Gather with Purpose. Feed the Wolves.

Gather with Purpose. Feed the Wolves. By: Erin Cummings


Many of us have heard the old Cherokee story, “It is a terrible fight and it is between two wolves. One is evil–he is anger, envy, sorrow, regret, greed, arrogance, self-pity, guilt, resentment, inferiority, lies, false pride, superiority, and ego. The other is good – he is joy, peace, love, hope, serenity, humility, kindness, benevolence, empathy, generosity, truth, compassion, and faith. The same fight is going on inside you–and inside every other person, too.”

And many of us know the ending… the one you feed wins.

In my own life, I too have two wolves inside, one that fights to the be the same as everyone, and one that fights to be an individual. It’s a battle I’ve faced my whole life, ever since I can remember. One that purposefully lets people down if their expectations are high and one that crushes people’s expectations that are two low. Does it sound exhausting? It is. Luckily I have grown and I am getting pretty good at realizing when they start to fight and how the fight started. The fight and struggle have gotten me far, but it depletes my creative brain.


I, like many of you, planned on having family join us in our new home for Thanksgiving this year, a ritual we have done for the past few years, and was crushed when we all made the decision it would be best to sit this one out

Besides Halloween, Thanksgiving is a favorite holiday of mine. It brings family together, I get to host, and there is no drama with gift giving and stress about who has what, or even about if there is food I can eat. It’s just loads of wine and food and a really great freaking time. The past few years, my husband’s brother and his wife have joined us and they are vegan.

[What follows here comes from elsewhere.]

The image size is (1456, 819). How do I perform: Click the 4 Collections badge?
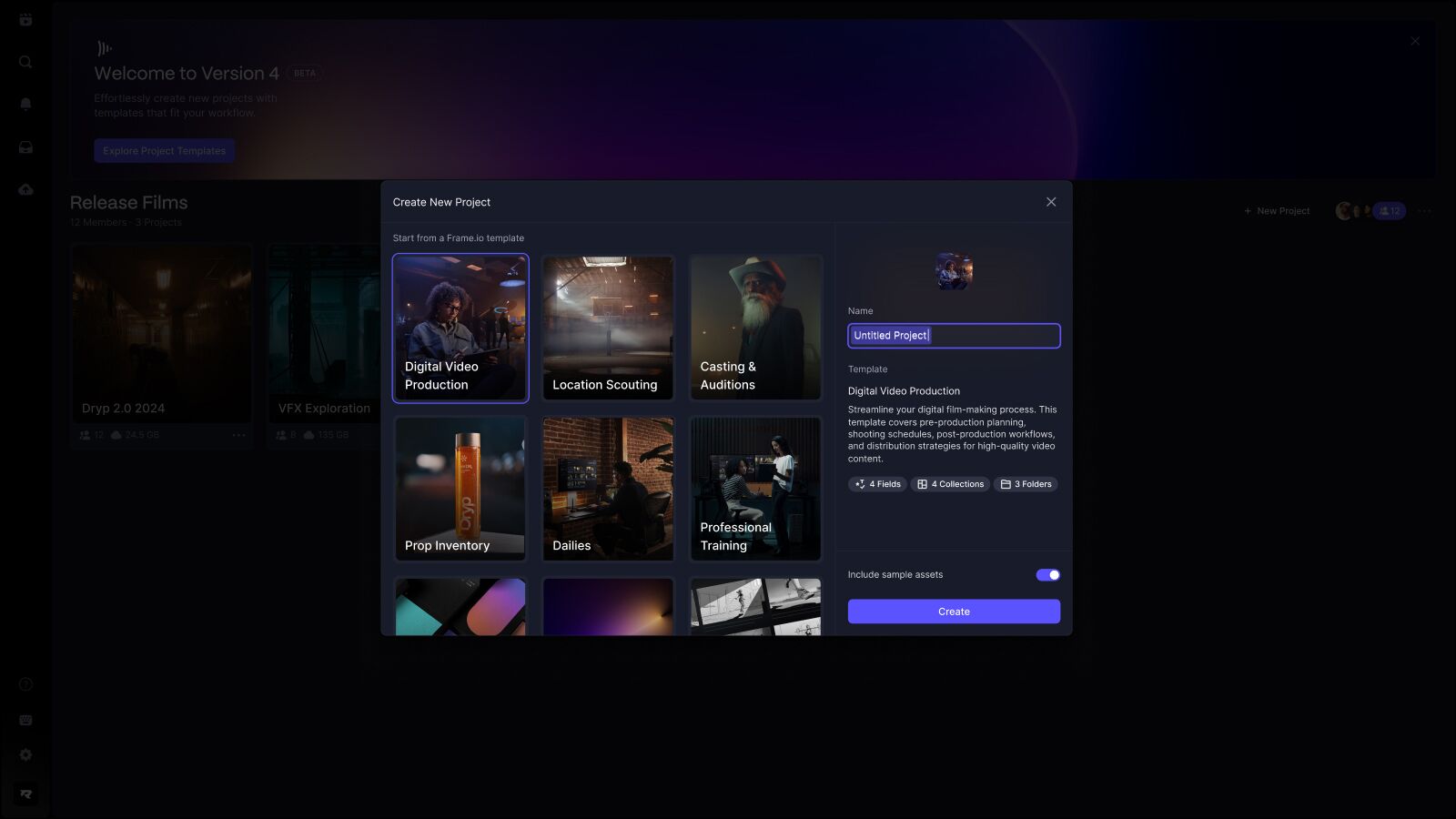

….Before you go into immediate judgement here, our family has a ton of food allergies milk, egg, and gluten. So, honestly the vegan thing wasn’t a hard transition. It became a new way to challenge myself and my cooking and a new way to recreate the ritual of really good wine, really good food, and a great freaking time.

Insert my two wolves.. how in the hell am I going to manage this? How is it going to be the same as years past? How am I going to make it all new? How am I not going to be sad and depressed the entire day? I realized it’s not going to be one or the other, or at least, it doesn’t have to be. It is BOTH. It is going to be full of ritual, and it will be done in a different way.

Here’s my plan: to acknowledge those who will be at my table and honor those who can’t. Do the same vegan, gluten free meal that has been rolling around in my head for months, and add an extra rhubarb pie for my dad who is joining us for the first time in a few years, since his ritual was broken. My dad normally hangs with his siblings and they go to where my grandparents ashes were spread and they eat at my grandparents favorite restaurant after.


To memorialize and honor those who aren’t here: make and celebrate the food they love to eat.

To acknowledge those who are here: make their favorite food and include them on previous ritual of our Thanksgiving.


In Priya Parker’s Book The Art of Gathering, she says “a category is not a purpose.” In order to create better connection and live a more purpose driven life, we must create purpose for our gatherings. In return this creates better connection and more gratitude for the gathering.

This year, I encourage you to add purpose to your Thanksgiving gathering, even if it’s around your immediate family only. How can you acknowledge those who are there and honor those who can’t be with you? Set an intention, don’t feed the wolves, but let them work together.